Estado de Pai

Fotografia: Mjustino

Tenho uma total incapacidade de lidar com a desgraça humana. Mas reajo bem ao desastre. Afeta-me mais a alma do que o corpo, é o que isto quer dizer. Excepto nas criancas. Não gosto de gente absurda, mas permito-me tolerar. No que toca a menoridade não me permito, vejo-me a desabar diante de um esgar de choro. Os meus filhos. São dois. Vivo longe. Em parte por opção. Em parte por cobardia. Reconheço. Mas não gosto.

Lisboa, 18 de Março 2020, aeroporto, 15h00. A vida assente em coordenadas termina ali. A realidade nem por isso. Enganei-me. O avião é no dia seguinte. A entrada está vedada. Há barreiras, pouca gente e uma mulher sem máscara a fazer de portão. Só se entra a conta gotas, mas ainda se entra. Eu não: "... o avião das 17h30 para Berlim é amanhã, o vôo de hoje sai às 16h30", disse. Primeiro movimento interno de pânico: falhei as coordenadas. Na rádio o Marcelo, a presidir.

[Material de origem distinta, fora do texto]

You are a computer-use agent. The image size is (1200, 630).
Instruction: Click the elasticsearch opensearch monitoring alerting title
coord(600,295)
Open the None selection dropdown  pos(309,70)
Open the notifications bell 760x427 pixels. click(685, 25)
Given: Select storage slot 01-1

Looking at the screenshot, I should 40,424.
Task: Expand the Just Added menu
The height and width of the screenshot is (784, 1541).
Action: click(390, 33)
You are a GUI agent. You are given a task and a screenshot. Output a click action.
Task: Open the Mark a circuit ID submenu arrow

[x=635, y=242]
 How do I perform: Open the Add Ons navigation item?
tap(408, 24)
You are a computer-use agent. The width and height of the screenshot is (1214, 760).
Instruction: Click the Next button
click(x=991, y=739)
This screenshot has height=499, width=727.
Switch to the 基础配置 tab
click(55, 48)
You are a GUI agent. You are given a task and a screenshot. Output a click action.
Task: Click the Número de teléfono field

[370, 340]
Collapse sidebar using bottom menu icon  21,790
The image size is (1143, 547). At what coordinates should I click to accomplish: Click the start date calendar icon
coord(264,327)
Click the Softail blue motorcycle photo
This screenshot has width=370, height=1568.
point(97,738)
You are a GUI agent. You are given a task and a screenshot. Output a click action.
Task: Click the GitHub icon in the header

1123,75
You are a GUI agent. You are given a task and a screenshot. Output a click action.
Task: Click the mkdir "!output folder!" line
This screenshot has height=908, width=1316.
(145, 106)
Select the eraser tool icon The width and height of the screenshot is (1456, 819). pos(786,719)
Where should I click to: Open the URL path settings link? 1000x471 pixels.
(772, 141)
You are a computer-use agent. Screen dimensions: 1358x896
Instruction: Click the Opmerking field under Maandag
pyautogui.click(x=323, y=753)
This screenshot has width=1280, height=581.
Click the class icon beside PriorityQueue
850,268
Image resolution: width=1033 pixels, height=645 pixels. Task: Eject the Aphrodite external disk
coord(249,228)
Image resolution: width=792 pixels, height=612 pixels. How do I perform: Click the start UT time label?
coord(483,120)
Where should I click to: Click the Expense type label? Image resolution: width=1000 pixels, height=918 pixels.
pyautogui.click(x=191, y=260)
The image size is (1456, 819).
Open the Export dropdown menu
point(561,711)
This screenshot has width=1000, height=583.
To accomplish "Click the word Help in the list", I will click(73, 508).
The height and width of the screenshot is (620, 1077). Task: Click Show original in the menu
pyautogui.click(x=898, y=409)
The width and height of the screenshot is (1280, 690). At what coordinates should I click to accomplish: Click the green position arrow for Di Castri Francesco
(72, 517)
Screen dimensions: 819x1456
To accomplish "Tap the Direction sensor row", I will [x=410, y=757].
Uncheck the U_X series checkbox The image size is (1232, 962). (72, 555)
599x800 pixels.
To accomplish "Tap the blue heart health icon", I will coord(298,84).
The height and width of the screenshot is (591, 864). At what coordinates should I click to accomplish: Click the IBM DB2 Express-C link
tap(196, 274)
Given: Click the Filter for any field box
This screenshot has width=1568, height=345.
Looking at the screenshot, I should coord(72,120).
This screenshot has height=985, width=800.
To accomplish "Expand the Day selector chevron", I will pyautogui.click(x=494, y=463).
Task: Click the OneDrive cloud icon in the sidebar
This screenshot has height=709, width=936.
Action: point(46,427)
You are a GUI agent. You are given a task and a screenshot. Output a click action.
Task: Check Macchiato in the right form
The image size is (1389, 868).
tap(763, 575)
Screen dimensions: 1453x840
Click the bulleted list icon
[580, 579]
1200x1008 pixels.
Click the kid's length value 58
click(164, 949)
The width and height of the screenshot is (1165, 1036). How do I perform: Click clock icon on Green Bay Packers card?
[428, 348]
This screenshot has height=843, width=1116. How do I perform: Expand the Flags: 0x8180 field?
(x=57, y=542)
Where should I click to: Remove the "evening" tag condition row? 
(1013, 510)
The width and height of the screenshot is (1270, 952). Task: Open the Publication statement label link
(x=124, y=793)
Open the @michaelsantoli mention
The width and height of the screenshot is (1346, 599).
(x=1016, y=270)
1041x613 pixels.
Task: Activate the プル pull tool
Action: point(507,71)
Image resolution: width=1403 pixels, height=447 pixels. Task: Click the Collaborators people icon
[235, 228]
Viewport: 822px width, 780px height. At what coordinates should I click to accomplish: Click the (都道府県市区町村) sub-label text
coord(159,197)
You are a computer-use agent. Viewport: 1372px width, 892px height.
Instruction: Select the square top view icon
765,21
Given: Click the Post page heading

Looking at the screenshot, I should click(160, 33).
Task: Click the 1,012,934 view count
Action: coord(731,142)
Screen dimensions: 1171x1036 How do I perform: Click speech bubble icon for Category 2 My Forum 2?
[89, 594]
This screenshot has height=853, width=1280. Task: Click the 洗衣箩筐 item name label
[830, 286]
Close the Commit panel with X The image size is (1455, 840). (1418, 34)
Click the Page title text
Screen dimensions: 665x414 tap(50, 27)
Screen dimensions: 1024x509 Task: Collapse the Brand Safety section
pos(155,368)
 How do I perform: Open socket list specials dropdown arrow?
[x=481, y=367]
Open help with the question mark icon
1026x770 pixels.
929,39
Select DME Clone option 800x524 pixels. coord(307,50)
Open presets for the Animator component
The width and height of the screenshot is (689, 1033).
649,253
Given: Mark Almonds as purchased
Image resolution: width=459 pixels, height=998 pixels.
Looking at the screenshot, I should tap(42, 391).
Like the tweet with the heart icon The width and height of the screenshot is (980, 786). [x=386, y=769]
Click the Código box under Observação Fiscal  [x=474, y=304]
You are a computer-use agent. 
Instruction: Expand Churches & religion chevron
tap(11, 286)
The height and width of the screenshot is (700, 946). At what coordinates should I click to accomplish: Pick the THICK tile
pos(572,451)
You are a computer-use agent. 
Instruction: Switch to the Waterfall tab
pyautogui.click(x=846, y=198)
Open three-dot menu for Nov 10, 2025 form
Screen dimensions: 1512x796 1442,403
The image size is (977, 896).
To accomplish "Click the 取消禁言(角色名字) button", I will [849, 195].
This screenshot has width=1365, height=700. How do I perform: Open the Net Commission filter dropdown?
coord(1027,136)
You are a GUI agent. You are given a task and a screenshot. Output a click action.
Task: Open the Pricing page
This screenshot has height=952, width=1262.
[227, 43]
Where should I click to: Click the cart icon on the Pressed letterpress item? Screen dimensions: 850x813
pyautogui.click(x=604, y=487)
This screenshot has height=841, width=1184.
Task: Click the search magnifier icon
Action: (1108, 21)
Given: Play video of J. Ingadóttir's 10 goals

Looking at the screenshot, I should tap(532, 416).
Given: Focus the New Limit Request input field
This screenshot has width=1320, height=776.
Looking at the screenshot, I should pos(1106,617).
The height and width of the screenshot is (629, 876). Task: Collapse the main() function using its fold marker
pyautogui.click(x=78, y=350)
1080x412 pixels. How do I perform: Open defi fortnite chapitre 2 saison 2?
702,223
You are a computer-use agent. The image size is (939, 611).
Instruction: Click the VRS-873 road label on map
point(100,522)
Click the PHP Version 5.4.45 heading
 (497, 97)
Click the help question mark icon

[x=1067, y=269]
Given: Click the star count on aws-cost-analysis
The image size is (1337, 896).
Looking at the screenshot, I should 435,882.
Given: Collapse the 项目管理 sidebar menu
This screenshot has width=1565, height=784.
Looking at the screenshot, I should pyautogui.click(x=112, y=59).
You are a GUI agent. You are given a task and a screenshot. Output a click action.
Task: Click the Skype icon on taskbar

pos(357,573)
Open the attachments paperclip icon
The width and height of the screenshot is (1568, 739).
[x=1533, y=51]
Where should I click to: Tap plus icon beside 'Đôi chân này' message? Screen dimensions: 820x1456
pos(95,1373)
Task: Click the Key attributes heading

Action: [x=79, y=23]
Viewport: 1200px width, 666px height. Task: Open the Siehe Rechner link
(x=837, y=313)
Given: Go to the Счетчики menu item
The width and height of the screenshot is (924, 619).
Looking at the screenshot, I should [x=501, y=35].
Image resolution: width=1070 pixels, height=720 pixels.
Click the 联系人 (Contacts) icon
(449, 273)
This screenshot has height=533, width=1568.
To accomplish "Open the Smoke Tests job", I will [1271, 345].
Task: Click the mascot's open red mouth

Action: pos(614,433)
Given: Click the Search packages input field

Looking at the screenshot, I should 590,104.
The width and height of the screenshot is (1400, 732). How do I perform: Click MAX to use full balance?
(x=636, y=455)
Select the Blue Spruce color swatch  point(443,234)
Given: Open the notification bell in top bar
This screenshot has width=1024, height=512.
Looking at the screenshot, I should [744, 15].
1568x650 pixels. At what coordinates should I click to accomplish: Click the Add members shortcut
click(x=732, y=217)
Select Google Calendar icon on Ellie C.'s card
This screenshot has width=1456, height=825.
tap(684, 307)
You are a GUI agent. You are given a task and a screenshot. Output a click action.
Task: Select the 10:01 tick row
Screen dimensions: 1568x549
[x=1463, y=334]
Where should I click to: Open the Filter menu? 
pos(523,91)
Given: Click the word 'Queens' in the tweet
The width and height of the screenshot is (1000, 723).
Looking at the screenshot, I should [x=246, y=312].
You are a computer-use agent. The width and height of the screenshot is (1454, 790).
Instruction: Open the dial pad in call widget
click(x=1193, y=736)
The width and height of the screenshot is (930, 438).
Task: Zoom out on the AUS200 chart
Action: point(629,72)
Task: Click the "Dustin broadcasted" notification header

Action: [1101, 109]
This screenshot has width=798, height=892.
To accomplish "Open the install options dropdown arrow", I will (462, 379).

Nova ameaça: vão lançar o Estado na emergência. Quando? Sabe-se muito, pouco, de tudo. Talvez hoje, suspeita-se. A suspeita invade-nos antes do vírus. Tão cruelmente humana. Vou contra corrente. Eles entram, a conta gotas, eu estou a sair. Perdido. Ouço vozes que não reconheço. Está Sol e tenho os pés presos ao alcatrão. Não me mexo. Sinto o calafrio do medo. Os filhos em Berlim, eu sou supeito, o vírus, suspeito, também. Enganei-me. Não posso voar e amanhã o dia pode nascer fechado. Continuo parado num mar de alcatrão. À minha volta tudo mexe. O fluxo de pânico retorna. Aguardo um táxi. Vou regressar antes de partir. Talvez não. No radar a oportunidade. Ouço a voz que já ouvira: "...o vôo de hoje parte às 16h30". São 15h30. Afinal vou voar. Desfaço o pranto. Os pés mexem. Anulo o táxi. Enfrento todos os incógnitos que me rodeiam e a mulher que faz de portão. Disponho de 5 segundos. Vendo-lhe a ideia. Consigo passar.

Lá dentro reina a calma. Cá dentro a ansiedade de cumprir um destino. Começa o jogo. 60 minutos do tudo ou nada. Não há vida sem sorte. E hoje, dizem-nos que é uma sorte estar vivo. A pista está silenciosa, no seu luto de alcatrão negro, solitário. O relógio toma posse. No horizonte uma fila de 10 almas de distintas cores e formas. Uma multidão inimiga. Soldados desconhecidos. Por detrás do balcão um jovem louro, com ar germânico, retém o meu bilhete. O corpo inerte na fila, espera. A mente voa: "quem dominar os céus, dominará o mundo". Eu já estou fora, o meu corpo permanece, entre suores frios e uma ansiedade dormente. O jovem louro levanta o braço e grita: "alguém para Berlim?". Eu. Eu. Salto da fila, vitorioso. Enfrento-o com o meu melhor sorriso. Tenho a boca seca e o sangue a correr. Berlim, por favor. Espero. Disfarço o desespero com suaves esgares. Sorrio por detrás da máscara. Ele procura, fila a fila. Regressa com um sim, "temos um lugar". Por momentos o jovem louro é o irmão que nunca tive. O estado de transe domina-me. O meu mundo resume-se à ideia de entrar num avião. Carrego uma capa de super herói e um monte de medos. As pernas voltam a andar. O relógio ainda não parou. O corredor, as escadas rolantes, os seguranças. A última barreira de coral. Mais tubarões. E a urgência. Faltam 20 minutos. Culpo a existência dos filhos para aliviar o espírito.

Estou em estado de guerra e não de emergência. Capaz de pilotar, subir aos céus e seguir-lhes o cheiro até pousar em solo alemão. O cheiro de um filho entranha-se como uma escama num peixe. Sento-me na nave espacial e retiro a minha capa de super herói. Vou voar para eles.